Rathaus und Wage nach den Bombentreffern
(Aufnahme: E. Fritze, 1946)
Durch die erneute Gründung eines Vereins scheint der Wiederaufbau des Alten Rathauses ein weiteres Mal zum Thema zu werden. Dabei haben sich die Argumente, die dagegen sprechen, nicht geändert. So schmerzlich der Verlust dieses eindrucksvollen Bauwerkes bleibt und so begrüßenswert Initiativen sind, die die Stärkung von Geschichtsbewußtsein und Verbundenheit mit der Stadt zum Ziel haben, so wenig ist es der aktuellen Situation in Halle angemessen, Energie und Geld in Wiederaufbauten zu investieren.

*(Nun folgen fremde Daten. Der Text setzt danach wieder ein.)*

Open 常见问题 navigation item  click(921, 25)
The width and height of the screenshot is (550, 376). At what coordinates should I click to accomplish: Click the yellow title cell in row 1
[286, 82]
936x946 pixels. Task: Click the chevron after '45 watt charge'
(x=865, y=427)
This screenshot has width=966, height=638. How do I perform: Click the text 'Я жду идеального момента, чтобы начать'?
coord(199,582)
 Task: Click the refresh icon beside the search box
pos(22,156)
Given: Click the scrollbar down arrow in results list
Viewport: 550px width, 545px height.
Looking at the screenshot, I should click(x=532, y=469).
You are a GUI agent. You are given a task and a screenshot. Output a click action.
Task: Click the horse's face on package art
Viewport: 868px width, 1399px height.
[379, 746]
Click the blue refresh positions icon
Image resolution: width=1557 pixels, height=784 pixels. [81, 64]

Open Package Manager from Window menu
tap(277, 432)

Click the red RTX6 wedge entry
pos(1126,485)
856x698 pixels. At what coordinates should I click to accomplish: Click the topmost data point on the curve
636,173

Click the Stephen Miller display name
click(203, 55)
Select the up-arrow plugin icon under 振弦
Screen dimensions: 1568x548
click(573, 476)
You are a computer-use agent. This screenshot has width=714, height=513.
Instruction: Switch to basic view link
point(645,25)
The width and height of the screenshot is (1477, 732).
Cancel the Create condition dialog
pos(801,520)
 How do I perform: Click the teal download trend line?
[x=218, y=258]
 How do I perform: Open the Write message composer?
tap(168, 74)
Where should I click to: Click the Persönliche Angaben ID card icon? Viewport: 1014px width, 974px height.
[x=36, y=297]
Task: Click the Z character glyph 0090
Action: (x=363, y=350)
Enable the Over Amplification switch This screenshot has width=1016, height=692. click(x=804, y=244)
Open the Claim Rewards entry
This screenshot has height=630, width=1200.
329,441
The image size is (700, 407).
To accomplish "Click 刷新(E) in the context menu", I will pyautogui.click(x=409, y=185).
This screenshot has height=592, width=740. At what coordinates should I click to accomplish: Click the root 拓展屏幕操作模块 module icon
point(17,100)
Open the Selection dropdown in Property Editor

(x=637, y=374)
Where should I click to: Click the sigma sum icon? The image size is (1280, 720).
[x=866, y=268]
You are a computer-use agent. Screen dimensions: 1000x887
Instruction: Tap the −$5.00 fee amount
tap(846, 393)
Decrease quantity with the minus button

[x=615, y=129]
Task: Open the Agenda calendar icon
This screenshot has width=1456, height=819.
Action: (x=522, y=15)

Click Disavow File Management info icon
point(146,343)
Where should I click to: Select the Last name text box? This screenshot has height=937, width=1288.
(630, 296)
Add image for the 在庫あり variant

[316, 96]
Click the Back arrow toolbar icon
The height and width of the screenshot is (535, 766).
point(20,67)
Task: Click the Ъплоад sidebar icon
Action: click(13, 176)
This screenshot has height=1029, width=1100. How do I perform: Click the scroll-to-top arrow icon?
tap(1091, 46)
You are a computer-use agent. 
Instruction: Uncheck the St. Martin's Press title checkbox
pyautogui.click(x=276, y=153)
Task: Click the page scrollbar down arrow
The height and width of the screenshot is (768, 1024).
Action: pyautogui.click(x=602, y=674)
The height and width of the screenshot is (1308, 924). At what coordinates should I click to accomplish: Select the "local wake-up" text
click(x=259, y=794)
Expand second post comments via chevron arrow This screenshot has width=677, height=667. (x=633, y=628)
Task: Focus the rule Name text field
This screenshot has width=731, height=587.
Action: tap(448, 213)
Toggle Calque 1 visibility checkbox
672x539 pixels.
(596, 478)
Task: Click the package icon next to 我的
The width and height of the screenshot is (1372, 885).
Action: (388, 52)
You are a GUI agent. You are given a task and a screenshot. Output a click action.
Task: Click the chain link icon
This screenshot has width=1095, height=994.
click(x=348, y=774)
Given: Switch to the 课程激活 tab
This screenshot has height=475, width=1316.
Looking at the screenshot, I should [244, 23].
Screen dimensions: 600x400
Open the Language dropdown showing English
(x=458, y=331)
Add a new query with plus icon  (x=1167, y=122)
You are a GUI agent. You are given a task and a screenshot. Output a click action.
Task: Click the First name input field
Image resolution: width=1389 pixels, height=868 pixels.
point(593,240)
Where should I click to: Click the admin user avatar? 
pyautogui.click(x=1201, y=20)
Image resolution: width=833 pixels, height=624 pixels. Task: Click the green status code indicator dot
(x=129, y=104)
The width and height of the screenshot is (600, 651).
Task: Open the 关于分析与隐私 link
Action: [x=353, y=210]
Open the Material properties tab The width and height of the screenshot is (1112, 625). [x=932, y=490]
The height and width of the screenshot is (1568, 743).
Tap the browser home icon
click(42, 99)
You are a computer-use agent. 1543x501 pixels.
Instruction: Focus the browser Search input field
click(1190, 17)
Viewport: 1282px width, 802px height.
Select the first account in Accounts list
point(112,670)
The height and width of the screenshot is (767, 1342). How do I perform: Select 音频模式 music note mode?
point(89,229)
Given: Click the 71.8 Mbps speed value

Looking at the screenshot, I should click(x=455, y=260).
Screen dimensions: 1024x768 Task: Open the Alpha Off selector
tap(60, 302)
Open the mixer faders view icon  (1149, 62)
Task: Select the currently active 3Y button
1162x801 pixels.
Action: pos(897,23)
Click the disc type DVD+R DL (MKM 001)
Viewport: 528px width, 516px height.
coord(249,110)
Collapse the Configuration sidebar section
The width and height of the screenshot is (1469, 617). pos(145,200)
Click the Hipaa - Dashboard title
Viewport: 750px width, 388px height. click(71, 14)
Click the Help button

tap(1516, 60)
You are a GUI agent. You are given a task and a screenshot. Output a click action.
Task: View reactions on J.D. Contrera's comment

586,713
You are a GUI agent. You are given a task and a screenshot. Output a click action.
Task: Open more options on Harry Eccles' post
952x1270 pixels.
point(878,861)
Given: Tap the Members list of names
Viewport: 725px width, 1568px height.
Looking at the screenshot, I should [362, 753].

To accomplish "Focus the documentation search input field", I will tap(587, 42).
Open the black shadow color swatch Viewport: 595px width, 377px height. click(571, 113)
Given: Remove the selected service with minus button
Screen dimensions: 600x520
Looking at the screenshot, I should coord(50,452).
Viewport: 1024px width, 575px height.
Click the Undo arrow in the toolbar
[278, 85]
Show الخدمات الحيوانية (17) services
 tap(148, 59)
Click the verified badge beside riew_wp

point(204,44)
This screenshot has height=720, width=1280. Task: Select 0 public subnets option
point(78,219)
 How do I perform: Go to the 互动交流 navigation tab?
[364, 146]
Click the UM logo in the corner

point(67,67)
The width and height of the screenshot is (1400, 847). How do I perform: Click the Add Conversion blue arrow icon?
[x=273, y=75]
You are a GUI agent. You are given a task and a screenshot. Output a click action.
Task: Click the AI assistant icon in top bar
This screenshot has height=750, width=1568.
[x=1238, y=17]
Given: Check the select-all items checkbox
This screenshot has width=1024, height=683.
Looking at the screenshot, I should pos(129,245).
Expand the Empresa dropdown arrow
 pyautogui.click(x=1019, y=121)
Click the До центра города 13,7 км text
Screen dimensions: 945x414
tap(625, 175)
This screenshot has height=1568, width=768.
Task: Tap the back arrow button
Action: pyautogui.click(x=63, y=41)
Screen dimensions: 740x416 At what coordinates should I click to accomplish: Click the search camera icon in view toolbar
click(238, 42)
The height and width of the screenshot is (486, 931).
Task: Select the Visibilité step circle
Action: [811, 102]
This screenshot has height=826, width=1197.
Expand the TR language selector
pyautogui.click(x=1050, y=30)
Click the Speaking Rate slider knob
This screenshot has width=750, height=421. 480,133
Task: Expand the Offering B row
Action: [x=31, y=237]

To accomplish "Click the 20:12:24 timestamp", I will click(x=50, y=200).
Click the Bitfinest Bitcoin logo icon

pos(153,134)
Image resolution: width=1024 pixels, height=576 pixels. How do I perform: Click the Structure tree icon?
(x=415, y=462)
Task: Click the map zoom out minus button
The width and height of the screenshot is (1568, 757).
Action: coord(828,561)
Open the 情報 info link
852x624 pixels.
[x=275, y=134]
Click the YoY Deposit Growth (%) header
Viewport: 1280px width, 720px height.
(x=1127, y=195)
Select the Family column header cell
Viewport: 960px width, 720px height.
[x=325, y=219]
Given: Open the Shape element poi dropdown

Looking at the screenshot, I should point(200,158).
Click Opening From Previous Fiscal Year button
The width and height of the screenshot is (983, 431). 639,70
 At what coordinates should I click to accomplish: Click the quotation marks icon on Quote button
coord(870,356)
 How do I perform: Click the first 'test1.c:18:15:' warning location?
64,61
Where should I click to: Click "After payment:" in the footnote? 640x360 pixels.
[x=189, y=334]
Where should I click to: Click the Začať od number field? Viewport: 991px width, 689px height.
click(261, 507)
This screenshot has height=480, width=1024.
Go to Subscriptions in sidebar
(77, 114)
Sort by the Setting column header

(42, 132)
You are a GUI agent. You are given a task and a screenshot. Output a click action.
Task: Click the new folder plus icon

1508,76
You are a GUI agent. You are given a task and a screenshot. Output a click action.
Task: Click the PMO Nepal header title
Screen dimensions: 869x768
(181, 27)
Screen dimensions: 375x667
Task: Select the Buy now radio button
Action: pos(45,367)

Folgende Gründe sprechen dagegen:

Außer Fundamentresten und vereinzelter Bauplastik ist keinerlei Originalsubstanz mehr vorhanden. Der gern zum Vergleich herangezogene Rote Turm bedurfte im Unterschied dazu in den 70er Jahren nur einer Ergänzung, wenn auch einer sehr wesentlichen. Auch die Ruinen der Frauenkirche in Dresden oder der Johanniskirche in Magdeburg boten mit ihrer erhaltenen Substanz eine völlig andere Ausgangslage. Der Marktplatz in Hildesheim mit dem Knochenhaueramtshaus wurde zu großen Teilen neu in alter Gestalt errichtet – allerdings in einer im Krieg völlig zerstörten und dann gefühllos wiederaufgebauten Stadt, der von ihrer einstigen Schönheit fast nichts geblieben war. In solchem Umfeld ist der Wunsch verständlich, historische Erinnerung wenigstens in Form von Nachbauten und Kulissen erfahren zu können.

 







In dieser traurigen Lage befindet sich Halle glücklicherweise nicht ! Die Stadt verfügt dank der insgesamt im Vergleich zu anderen Städten geringen Kriegszerstörung und trotz der Verwahrlosung in DDR- Zeiten noch über einen beachtlichen Bestand an Baudenkmalen aus verschiedenen Zeiten. Vieles davon ist in den letzten zehn Jahren saniert worden. Doch wurden auch in dieser Zeit noch Dutzende Baudenkmale abgerissen und zahlreiche bedeutende Gebäude befinden sich immer noch in bedrohlichem Zustand. Diesen sollte verstärkte Aufmerksamkeit geschenkt werden, denn sie sind authentische Zeugnisse der Stadtgeschichte, die das Stadtbild prägen:

• das Solbad Wittekind,
• die Berliner Brücke,
• die Neumühle,
• das Passendorfer Schlößchen,
• die Fachwerkhäuser Mittelstraße 17/18,
• die Kleine Ulrichstraße 36,
• die Große Märkerstraße 5,
• der Große Sandberg 16,
• der Gasthof zur »Goldenen Rose« Rannische Straße 19

und viele andere. Einige von ihnen droht akut der Abriß.

Eine Stadt, die weitere Verluste an ihren Baudenkmalen hinnimmt, um gleichzeitig etwas seit 50 Jahren Verlorenes neu zu errichten, müßte mit größtem Befremden über soviel kulturellen Unverstand rechnen, nicht jedoch mit einem Imagegewinn, wie er erhofft wird.

Es bleibt bislang völlig offen, was sich die Initiatoren unter einem Wiederaufbau genau vorstellen. Geht es lediglich um einen Nachbau der äußeren Fassade als Kulisse vor einem modernen Zweckbau, oder um den – fast aussichtslosen – Versuch, historisch gewachsene bauliche Struktur nachzuempfinden? Bevor zu Spenden aufgerufen wird, müßten diese grundsätzlichen Fragen geklärt sein.

Bei einer veranschlagten Summe von 50 Mio. DM würden selbst bei größter Spendenbereitschaft die öffentlichen Kassen und Fördermöglichkeiten erheblich belastet werden, deren Gelder jetzt schon nicht für den notwendigen Substanzerhalt reichen. Die Opferung weiterer bisher erhaltener historischer Gebäude wäre die unvermeidliche Folge.

Wenn Hallenser bereit sind, für das Bild ihrer Stadt Geld zu spenden, bieten gefährdete Denkmale lohnende Möglichkeiten. So hat die Stiftung, die das traditionsreiche Bad Wittekind mit einem anspruchsvollen Konzept wiederbeleben will, alle Unterstützung der halleschen Bürgerschaft nötig (Spendenkonto: 380307138, BLZ 80053762, Stadt- und Saalkreissparkasse, für den Förderkreis Wittekind e.V.). Auch der Bauförderverein für die dringend notwendige Sanierung des Daches der Marktkirche kann jede Hilfe brauchen (Spendenkonto: 384308103, bei der Stadt- und Saalkreissparkasse Halle, BLZ 80053762). Die hier fehlende Summe von 300.000 DM ist überschaubar, aber von der Gemeinde allein kaum aufzubringen.

Andere Beispiele ließen sich anfügen.